Después de la boda, la influencia que ejerció sobre su esposa hizo que ésta fuera abandonando paulatinamente las costumbres ortodoxas judías. A pesar de esto el matrimonio fue feliz, tuvieron tres hijos y tres hijas que aportaron estabilidad a la familia en los momentos difíciles. Aunque sus teorías abogaban por “una vida sexual incomparablemente más libre” que la propia de su tiempo, Freud vivió su matrimonio de acuerdo a la más estricta moralidad.
Gracias a la intervención de su antiguo profesor Brücke,
se le ofreció una beca para ir a estudiar al Hospital de la Salpêtrière de París. Allí aprendió del doctor Jean Martin Charcot la técnica de la hipnosis, que este prestigioso neurólogo empleaba para curar a enfermos de histeria, tanto mujeres como hombres.
Poco a poco los intereses científicos de Freud fueron experimentando un cambio y pasaron desde la fisiología o la neurología a la psicología o psicopatología. Su aportación más importante, la teoría del psicoanálisis, que será analizada más adelante, surgió influenciada por las dos grandes tradiciones psicológicas de la época: la neuropatología alemana y la psicopatología clínica francesa.
Freud fundó en la ciudad donde realizó su carrera, una agrupación psicológica que constituyó el germen de lo que sería después la Sociedad Psicoanalítica de Viena.
Hacia el final de sus días llegó a convertirse en un personaje histórico viviente. La fama que tenía por todo el mundo le fue muy útil frente a los nazis. A pesar de que cuando éstos entraron en Viena le cerraron la editorial que poseía y le prohibieron que continuara ejerciendo la medicina, le permitieron también, gracias a la mediación del presidente Roosevelt, salir del país y exiliarse en Londres.

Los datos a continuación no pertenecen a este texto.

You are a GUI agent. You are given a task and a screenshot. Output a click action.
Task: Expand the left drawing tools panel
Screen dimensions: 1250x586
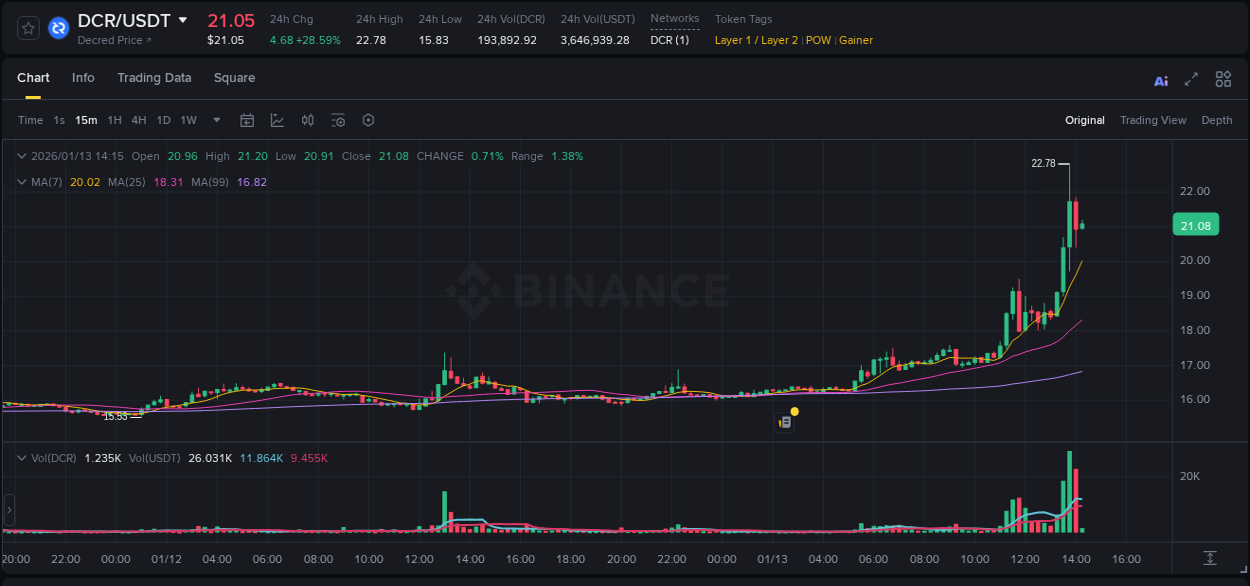8,510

Antes de su partida, un oficial de la Gestapo le exigió que firmarse un documento en el que se decía que había sido bien tratado por la policía nazi. Después de firmar, Freud pidió al oficial que le dejara escribir algo más y, con el humor irónico que le caracterizaba, anotó: “Sólo me resta recomendar la Gestapo a todo el mundo”.
El éxito y la popularidad que alcanzó en su madurez no pudieron contrarrestar la tristeza y amargura que caracterizaron sus últimos años de vida.
Algunos de sus mejores amigos y discípulos, como Breuer, Adler y Jung, le abandonaron y fueron muy críticos con los planteamientos del psicoanálisis. En 1920 murió su hija Sophie, con tan sólo veintiséis años de edad. Tres años después lo hacía también su nieto de cuatro años, Heinz, que era hijo de Sophie. Todo esto fue un duro golpe para Freud.
Pero la desgracia no se detuvo ahí. Ese mismo año, 1923, se le diagnosticó un cáncer en la mandíbula del que fue intervenido en treinta y tres ocasiones. Vivió durante dieciséis años en medio de dolores y se le tuvo que implantar una prótesis que le desfiguró el rostro y el habla.
Sin embargo, en medio de todas estas contrariedades siguió escribiendo y recibiendo pacientes hasta un mes antes de morir. En ocasiones se refería a su existencia como a “una pequeña isla de dolor en un mar de indiferencia” (Jones, 1984, Freud, 2 vols., Salvat, Barcelona, 26) y estaba convencido de que “la vida es un asunto feo, irracional y humillante”.
Nunca quiso tomar calmantes o analgésicos y sólo al final, cuando el médico le aseguró que su fin estaba próximo, pidió morfina para pasar del sueño a la muerte.